§ **STATED PROBLEM**: Can you write out the comments on political donations starting at "I favour measures" and ending at "in with subsidies.", changing "taxpayers" to "voters"?
━━ TEXT SEGMENT
From what I can see, I either agree with a policy put forward by a government, or I don't. That doesn't change if I find out that the policy has been adopted in response to a donation. Just allow a free for all.

Michele Imperi

I agree completely with the spirit and the essence of the article . AS for money laundering any political organization which receive funds should have a compliance procedure , similar to any FSA registered company which ensures that the funds received have a legal provenance and can be accessed by the authorities should the need arise. Of course any infringement would be sanctioned heavily in the same way that any FSA registered company would , if found to be used funds deriving from money laundering activities , but that does not mean that donations and the names of the donors should made public.
IMHO this issue arises for the reason that increasingly the progressive consensus in the media has painted donations to Political Parties as sort of bribes resulting from murky deals with the Conservative Party as main recipient . It was as also propagated like you rightly say to prevent donations to the Conservatives while keeping the status quo on Union funding and give a competitive advantage to Labour .This view has progressively been accepted by the general public and it will be very difficult to argue your point, though essentially correct , in the current cimate without having your motives tarnished .
In the meantime I have to say I am rather enjoying watching the Labour party being hoisted by its own petard .

Ken Stevens

Focussing on your biblical quotation, if donations were genuinely anonymous then that would sever the public perception of correlation between donor and peerage. It would also eliminate the aspect that one can purchase action in a certain policy direction that a party might not otherwise have adopted.

I favour measures that reduce the overall cost of the political process, with all placed on as near a level playing field as practicable. If parties cannot attract sufficient public support, then there is no God-given right to expect taxpayers to step in with subsidies.

Jim Tague

I'm from a modest background, so I perhaps look at subjects from a different angle.
━━━━
━━ DATASET CONTENT
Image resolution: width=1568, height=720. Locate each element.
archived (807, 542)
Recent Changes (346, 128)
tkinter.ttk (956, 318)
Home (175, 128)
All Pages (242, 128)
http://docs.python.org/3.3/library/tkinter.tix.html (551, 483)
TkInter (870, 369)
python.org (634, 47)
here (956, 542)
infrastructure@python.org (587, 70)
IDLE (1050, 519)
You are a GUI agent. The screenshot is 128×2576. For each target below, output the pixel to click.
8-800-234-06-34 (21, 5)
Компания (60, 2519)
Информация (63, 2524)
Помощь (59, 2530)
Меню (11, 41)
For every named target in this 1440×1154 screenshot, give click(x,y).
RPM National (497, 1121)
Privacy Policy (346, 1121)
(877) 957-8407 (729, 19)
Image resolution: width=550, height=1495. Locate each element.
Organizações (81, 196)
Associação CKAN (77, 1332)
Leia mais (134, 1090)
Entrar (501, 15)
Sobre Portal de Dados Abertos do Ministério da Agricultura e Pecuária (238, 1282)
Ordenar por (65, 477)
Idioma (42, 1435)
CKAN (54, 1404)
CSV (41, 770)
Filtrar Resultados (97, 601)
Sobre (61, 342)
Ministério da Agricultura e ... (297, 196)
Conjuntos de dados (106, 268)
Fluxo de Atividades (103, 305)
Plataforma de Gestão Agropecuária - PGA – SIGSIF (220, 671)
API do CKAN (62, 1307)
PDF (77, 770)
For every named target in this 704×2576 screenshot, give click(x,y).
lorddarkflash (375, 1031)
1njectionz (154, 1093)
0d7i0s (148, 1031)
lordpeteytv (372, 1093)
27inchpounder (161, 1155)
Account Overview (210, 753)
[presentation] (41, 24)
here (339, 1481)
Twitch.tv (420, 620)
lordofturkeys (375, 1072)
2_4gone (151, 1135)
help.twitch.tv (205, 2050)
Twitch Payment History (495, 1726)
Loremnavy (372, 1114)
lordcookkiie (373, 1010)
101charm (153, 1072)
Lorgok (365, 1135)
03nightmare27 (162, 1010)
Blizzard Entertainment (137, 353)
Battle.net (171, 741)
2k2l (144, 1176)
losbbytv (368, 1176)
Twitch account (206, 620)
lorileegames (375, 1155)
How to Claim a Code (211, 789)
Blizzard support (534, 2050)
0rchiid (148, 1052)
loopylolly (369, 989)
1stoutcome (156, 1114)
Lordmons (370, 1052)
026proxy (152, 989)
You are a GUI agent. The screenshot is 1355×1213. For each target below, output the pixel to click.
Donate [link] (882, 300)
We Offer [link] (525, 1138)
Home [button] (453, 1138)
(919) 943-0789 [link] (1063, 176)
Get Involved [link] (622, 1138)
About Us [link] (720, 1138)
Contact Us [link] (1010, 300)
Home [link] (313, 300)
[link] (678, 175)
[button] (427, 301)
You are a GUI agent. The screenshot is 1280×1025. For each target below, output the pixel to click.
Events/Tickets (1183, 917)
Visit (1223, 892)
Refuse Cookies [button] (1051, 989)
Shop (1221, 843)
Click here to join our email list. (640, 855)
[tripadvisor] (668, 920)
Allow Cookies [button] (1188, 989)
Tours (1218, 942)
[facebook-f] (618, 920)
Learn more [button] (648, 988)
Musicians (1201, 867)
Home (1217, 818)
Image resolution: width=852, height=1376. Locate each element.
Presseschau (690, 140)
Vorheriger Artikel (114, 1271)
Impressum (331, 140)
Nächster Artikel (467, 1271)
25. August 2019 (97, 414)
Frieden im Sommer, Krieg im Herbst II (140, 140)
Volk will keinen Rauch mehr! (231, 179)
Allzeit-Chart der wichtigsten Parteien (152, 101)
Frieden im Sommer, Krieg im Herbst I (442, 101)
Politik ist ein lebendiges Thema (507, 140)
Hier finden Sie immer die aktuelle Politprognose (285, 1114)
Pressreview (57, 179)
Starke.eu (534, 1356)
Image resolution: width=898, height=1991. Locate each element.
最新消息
━━━━
§ **ANSWER TO THIS PROBLEM**:
I favour measures that reduce the overall cost of the political process, with all placed on as near a level playing field as practicable. If parties cannot attract sufficient public support, then there is no God-given right to expect voters to step in with subsidies.